O RS ocupa a segunda pior posição na taxa de escolarização de crianças de quatro ou cinco anos

Há consenso entre educadores de que o acesso das crianças à educação infantil . creche (de zero a três anos) e pré-escola (de quatro a cinco anos) ., independentemente de sua situação social, é de fundamental importância. Essa primeira etapa da Educação Básica (ensinos infantil, fundamental e médio) tem o objetivo de atender aos aspectos físico, psicológico, intelectual e social da criança, além de prepará-la para as etapas posteriores de sua vida escolar.

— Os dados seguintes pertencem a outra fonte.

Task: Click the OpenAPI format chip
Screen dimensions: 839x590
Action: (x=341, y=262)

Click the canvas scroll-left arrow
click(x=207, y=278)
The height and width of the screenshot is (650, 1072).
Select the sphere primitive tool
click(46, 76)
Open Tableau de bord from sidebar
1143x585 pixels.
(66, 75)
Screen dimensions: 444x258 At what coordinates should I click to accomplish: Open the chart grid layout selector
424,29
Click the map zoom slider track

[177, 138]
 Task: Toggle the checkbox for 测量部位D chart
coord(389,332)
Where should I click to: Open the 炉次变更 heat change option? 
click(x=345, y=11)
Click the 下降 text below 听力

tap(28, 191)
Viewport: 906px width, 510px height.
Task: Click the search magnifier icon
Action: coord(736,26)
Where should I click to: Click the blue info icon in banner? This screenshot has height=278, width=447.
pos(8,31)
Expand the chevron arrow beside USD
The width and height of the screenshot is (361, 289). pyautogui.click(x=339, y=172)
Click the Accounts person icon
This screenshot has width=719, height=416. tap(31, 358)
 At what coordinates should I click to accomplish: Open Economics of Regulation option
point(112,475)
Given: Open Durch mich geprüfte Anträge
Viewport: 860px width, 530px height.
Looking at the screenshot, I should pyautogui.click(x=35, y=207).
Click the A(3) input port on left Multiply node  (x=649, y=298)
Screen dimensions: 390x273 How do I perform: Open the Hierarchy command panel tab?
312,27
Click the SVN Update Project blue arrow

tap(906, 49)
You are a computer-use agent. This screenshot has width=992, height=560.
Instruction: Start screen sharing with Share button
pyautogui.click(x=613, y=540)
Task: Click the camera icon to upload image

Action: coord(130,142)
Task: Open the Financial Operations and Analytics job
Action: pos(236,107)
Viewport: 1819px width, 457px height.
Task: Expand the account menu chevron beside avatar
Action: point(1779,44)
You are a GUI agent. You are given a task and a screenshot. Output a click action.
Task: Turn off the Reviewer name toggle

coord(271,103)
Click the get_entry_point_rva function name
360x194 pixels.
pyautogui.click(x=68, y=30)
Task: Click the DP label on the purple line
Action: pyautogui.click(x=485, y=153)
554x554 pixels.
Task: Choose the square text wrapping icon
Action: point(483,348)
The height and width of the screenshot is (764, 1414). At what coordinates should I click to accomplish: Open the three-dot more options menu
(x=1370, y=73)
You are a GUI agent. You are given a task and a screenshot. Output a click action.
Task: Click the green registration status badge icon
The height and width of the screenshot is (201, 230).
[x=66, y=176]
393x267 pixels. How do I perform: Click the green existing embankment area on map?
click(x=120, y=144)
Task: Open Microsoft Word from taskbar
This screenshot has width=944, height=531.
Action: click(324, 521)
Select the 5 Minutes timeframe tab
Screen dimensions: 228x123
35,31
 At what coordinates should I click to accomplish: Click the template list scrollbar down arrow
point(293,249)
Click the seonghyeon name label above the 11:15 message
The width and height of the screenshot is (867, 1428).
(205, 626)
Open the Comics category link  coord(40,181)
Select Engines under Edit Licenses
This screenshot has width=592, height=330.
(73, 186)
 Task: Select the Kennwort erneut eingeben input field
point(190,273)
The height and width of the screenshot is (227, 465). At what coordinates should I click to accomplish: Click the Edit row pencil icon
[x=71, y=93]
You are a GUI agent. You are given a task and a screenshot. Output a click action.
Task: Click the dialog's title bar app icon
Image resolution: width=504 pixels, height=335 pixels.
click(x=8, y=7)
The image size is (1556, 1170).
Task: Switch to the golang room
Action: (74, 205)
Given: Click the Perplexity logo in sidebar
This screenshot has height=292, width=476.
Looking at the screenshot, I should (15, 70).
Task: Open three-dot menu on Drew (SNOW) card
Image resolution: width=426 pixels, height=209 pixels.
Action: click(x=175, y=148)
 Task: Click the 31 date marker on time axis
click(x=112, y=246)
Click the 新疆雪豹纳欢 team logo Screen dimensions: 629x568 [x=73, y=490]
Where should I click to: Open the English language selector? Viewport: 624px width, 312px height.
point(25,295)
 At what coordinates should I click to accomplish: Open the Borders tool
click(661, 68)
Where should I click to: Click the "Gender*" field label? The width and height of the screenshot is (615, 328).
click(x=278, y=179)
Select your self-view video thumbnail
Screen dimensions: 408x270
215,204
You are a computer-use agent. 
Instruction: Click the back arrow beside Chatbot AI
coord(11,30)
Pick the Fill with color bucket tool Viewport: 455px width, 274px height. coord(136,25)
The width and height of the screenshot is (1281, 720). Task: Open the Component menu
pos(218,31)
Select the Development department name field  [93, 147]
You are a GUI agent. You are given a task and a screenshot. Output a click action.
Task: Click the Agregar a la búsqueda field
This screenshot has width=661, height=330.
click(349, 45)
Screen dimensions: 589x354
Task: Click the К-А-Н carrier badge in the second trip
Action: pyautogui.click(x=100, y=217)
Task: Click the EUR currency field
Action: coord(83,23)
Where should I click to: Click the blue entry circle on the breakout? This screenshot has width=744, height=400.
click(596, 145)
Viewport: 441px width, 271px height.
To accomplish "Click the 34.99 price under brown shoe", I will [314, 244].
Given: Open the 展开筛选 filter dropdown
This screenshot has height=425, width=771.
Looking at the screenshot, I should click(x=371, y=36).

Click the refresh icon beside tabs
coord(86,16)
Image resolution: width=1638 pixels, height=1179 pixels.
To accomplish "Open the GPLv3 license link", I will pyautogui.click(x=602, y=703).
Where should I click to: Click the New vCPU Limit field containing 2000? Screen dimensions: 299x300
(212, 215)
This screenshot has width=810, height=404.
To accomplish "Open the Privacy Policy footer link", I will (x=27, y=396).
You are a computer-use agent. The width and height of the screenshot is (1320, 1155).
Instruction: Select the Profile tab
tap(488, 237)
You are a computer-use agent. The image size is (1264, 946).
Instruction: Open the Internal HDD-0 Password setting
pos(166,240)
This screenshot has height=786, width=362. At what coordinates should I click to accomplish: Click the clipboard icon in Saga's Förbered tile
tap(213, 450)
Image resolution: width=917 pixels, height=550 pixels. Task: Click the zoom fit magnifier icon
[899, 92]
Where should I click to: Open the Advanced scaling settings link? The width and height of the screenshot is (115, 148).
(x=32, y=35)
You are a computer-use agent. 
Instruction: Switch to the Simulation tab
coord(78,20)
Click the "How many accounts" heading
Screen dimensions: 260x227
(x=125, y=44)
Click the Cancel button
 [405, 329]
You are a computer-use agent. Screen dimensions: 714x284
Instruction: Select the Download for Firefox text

A compreensão dessas premissas ajudou a nortear a criação do Fundo de Manutenção e Desenvolvimento da Educação Básica (Fundeb), que assegurou o financiamento a toda a Educação Básica, passo importante para melhorar a oferta de vagas, historicamente desfavorável, na educação infantil.

A Pesquisa Nacional por Amostra de Domicílios (PNAD) referente ao ano de 2008 mostrou que, no Brasil, a taxa de escolarização (percentagem de estudantes de um grupo etário em relação ao total das pessoas desse mesmo grupo) entre as crianças de quatro ou cinco anos de idade era de 72,8%. Em números absolutos, isso significa que ainda existem cerca de 1.568.400 crianças sem acesso à educação infantil. As taxas nos estados apresentam grande diversidade. As melhores são apresentadas por Ceará (88,4%), Piauí (85,7%) e Roraima (81,9%).

O Rio Grande do Sul ocupa o penúltimo lugar nesse ranking. Sua taxa de escolarização no grupo etário que abriga os estudantes da educação infantil é de apenas 49,0%, ou seja, um contingente de 146.500 crianças de quatro ou cinco anos não tem acesso à escola numa etapa formadora de sua cidadania. A pior colocação ficou com Rondônia, com uma taxa de 43,6%.